--- Listed entries ---
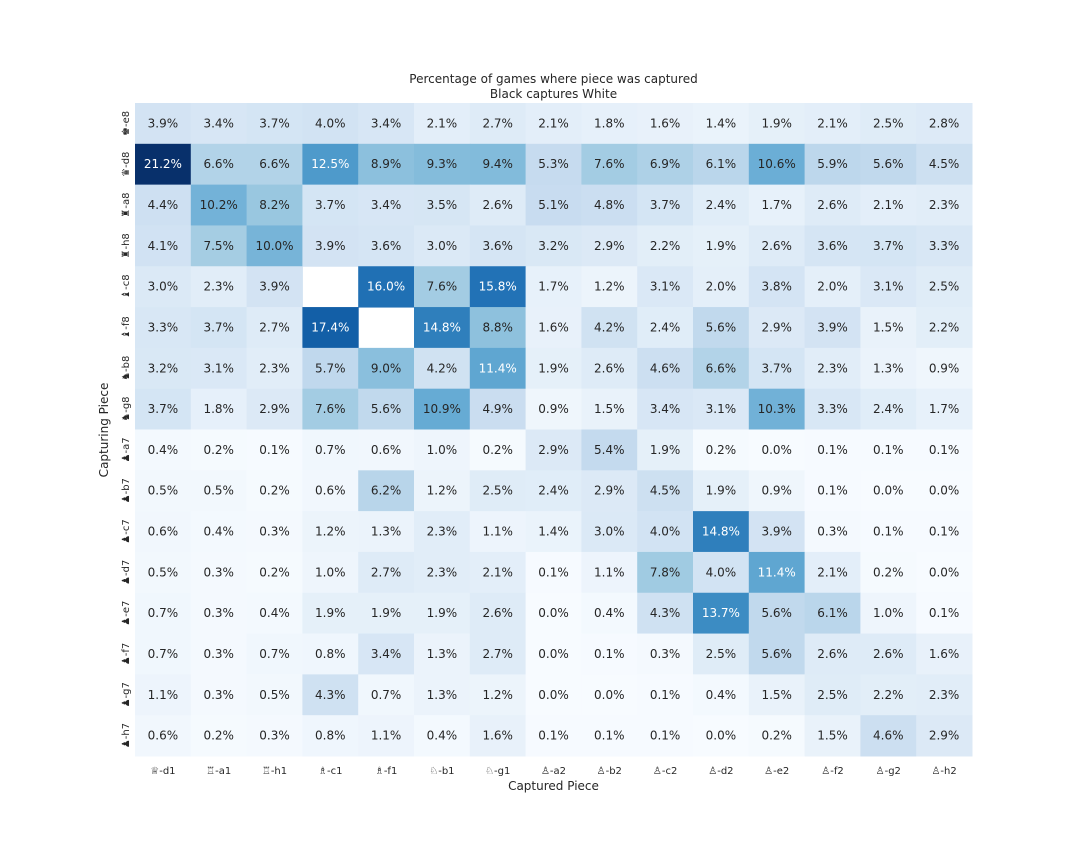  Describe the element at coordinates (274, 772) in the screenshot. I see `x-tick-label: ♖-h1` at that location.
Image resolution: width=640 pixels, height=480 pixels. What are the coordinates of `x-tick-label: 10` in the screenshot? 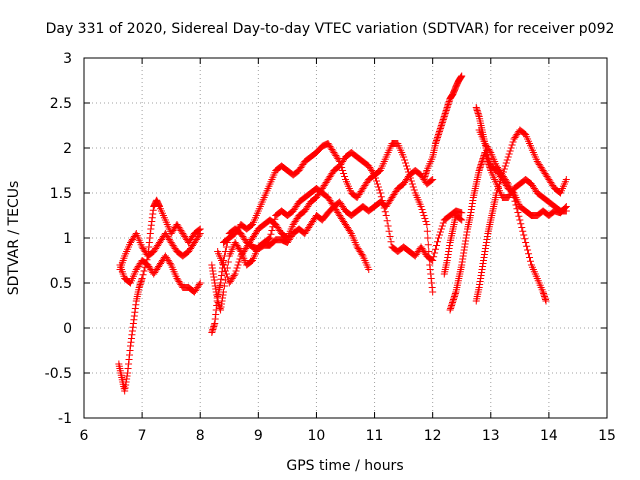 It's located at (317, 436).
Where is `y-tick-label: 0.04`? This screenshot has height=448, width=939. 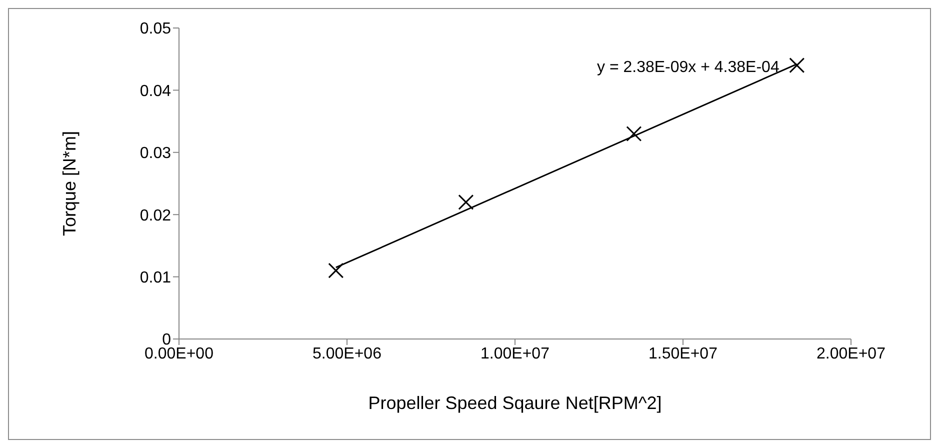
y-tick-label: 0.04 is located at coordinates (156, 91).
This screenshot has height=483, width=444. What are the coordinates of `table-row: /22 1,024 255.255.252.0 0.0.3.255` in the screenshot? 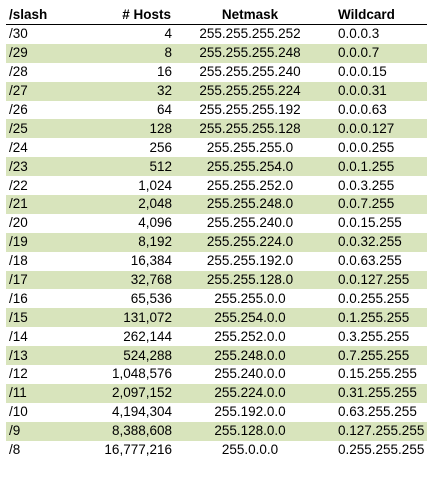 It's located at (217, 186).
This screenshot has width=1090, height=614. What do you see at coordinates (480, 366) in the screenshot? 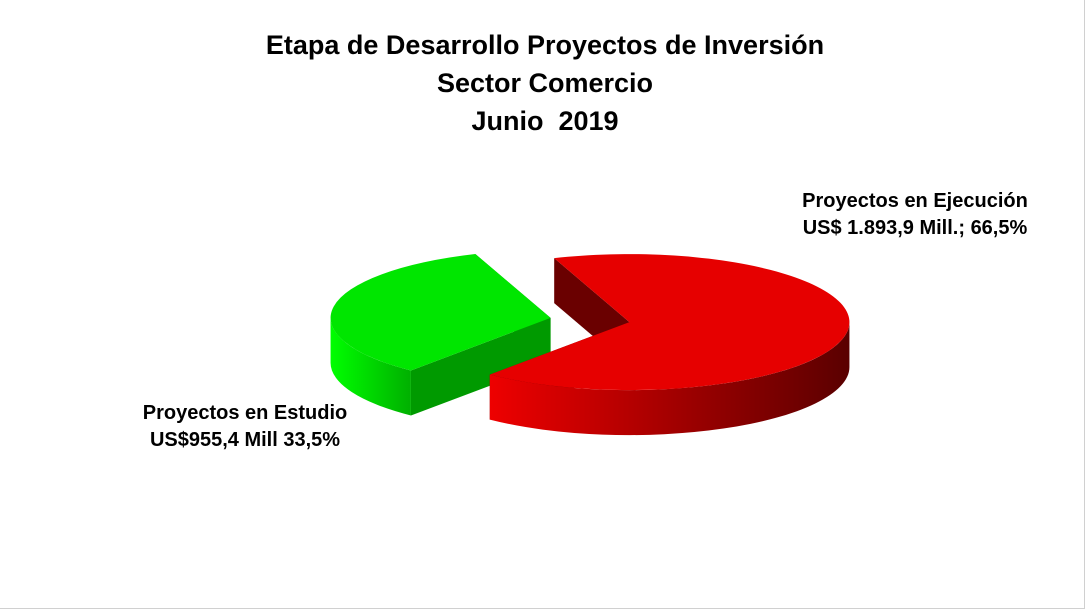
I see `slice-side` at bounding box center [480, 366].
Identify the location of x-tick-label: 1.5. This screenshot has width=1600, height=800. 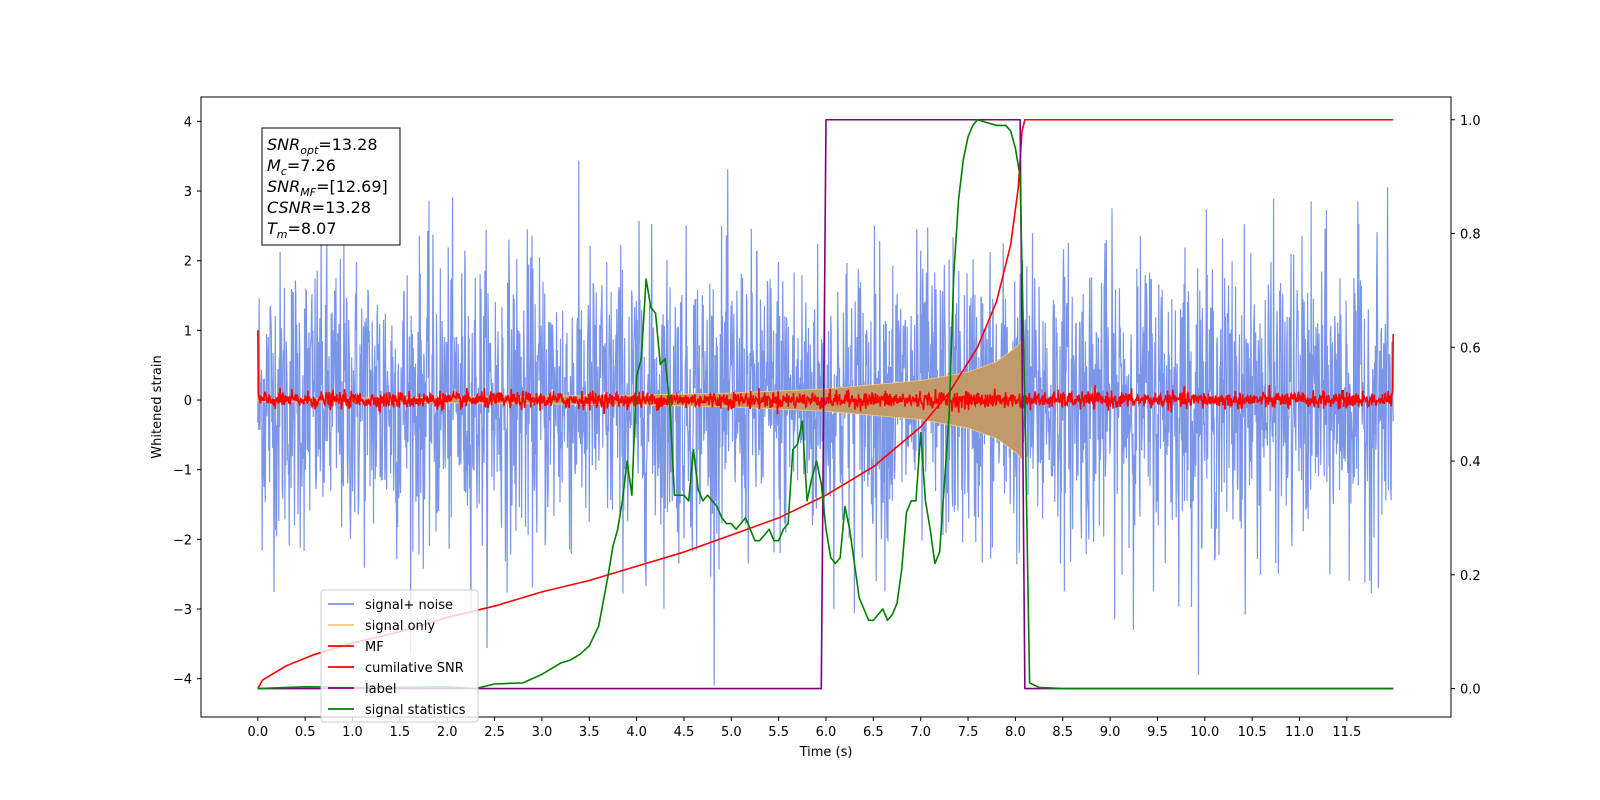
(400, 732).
* * *
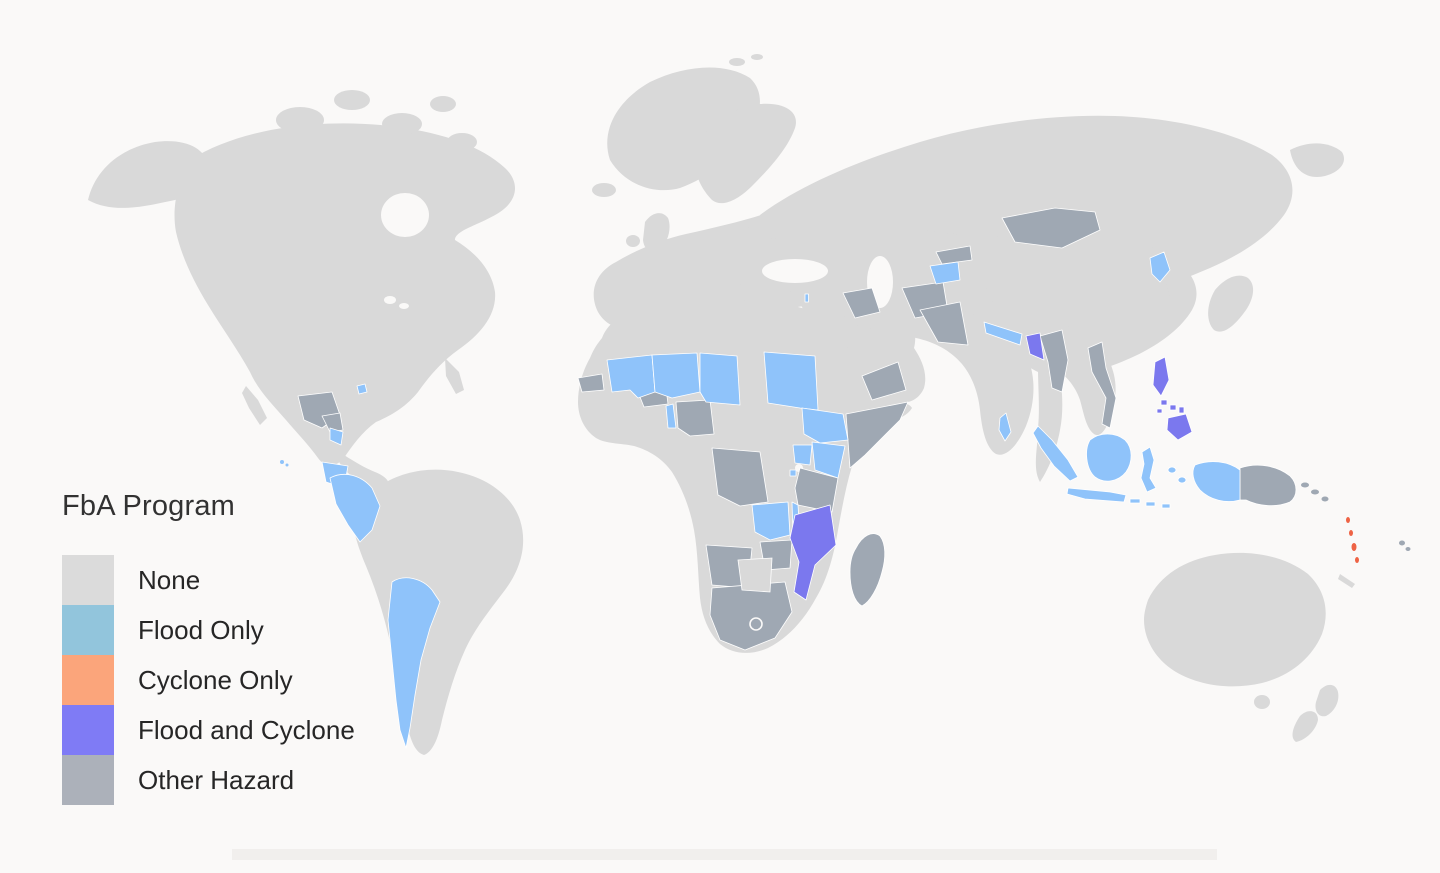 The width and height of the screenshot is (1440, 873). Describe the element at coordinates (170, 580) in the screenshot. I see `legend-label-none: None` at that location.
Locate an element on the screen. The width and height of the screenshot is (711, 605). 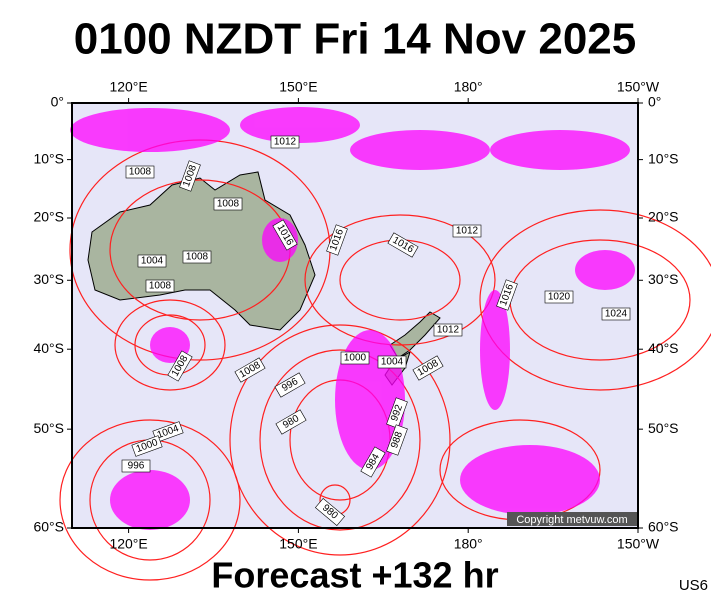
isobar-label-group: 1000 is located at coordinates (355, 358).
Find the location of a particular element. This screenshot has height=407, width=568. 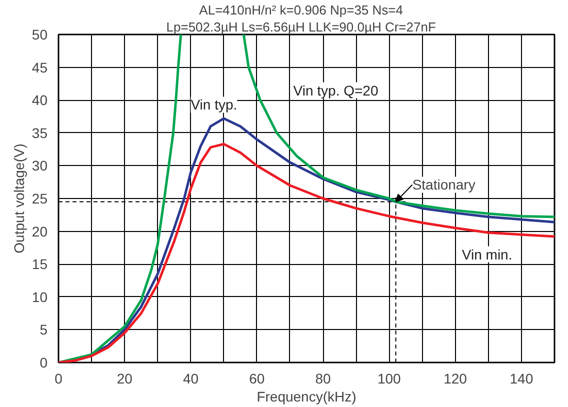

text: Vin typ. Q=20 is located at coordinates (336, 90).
* * *
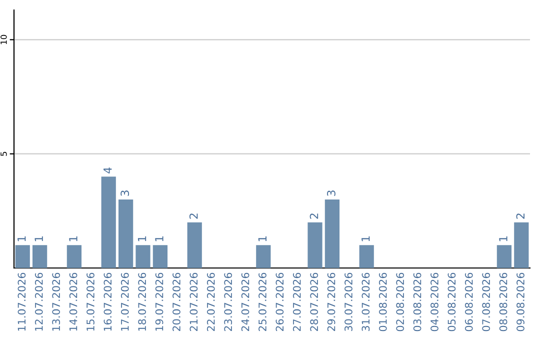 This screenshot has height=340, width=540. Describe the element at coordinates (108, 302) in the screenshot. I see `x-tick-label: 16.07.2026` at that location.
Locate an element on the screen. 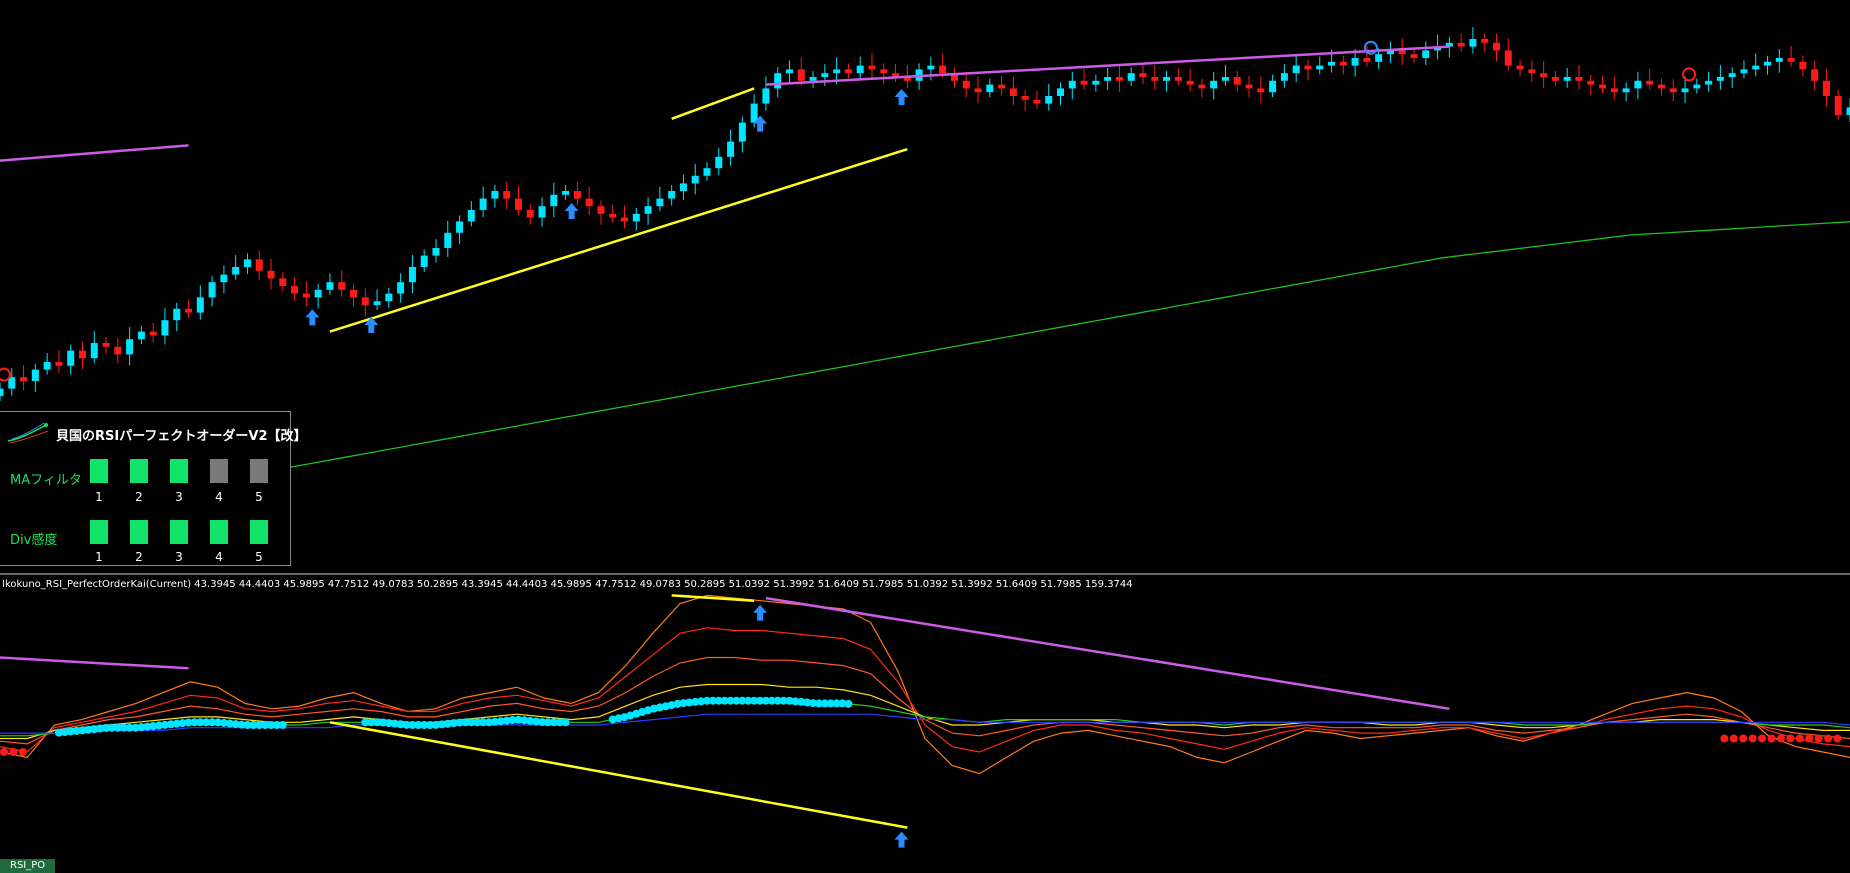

--- Brief ---
Can you copy out again, word for word, everything from the item line containing "The width and height of the screenshot is (1440, 873)." down to the one containing "text: Vin typ.", leaving out the pictures?

--- Exercise result ---
 The width and height of the screenshot is (1440, 873). Describe the element at coordinates (170, 580) in the screenshot. I see `legend-label-none: None` at that location.
Locate an element on the screen. The width and height of the screenshot is (711, 605). 
isobar-label-group: 1000 is located at coordinates (355, 358).
Find the location of a particular element. This screenshot has height=407, width=568. 

text: Vin typ. Q=20 is located at coordinates (336, 90).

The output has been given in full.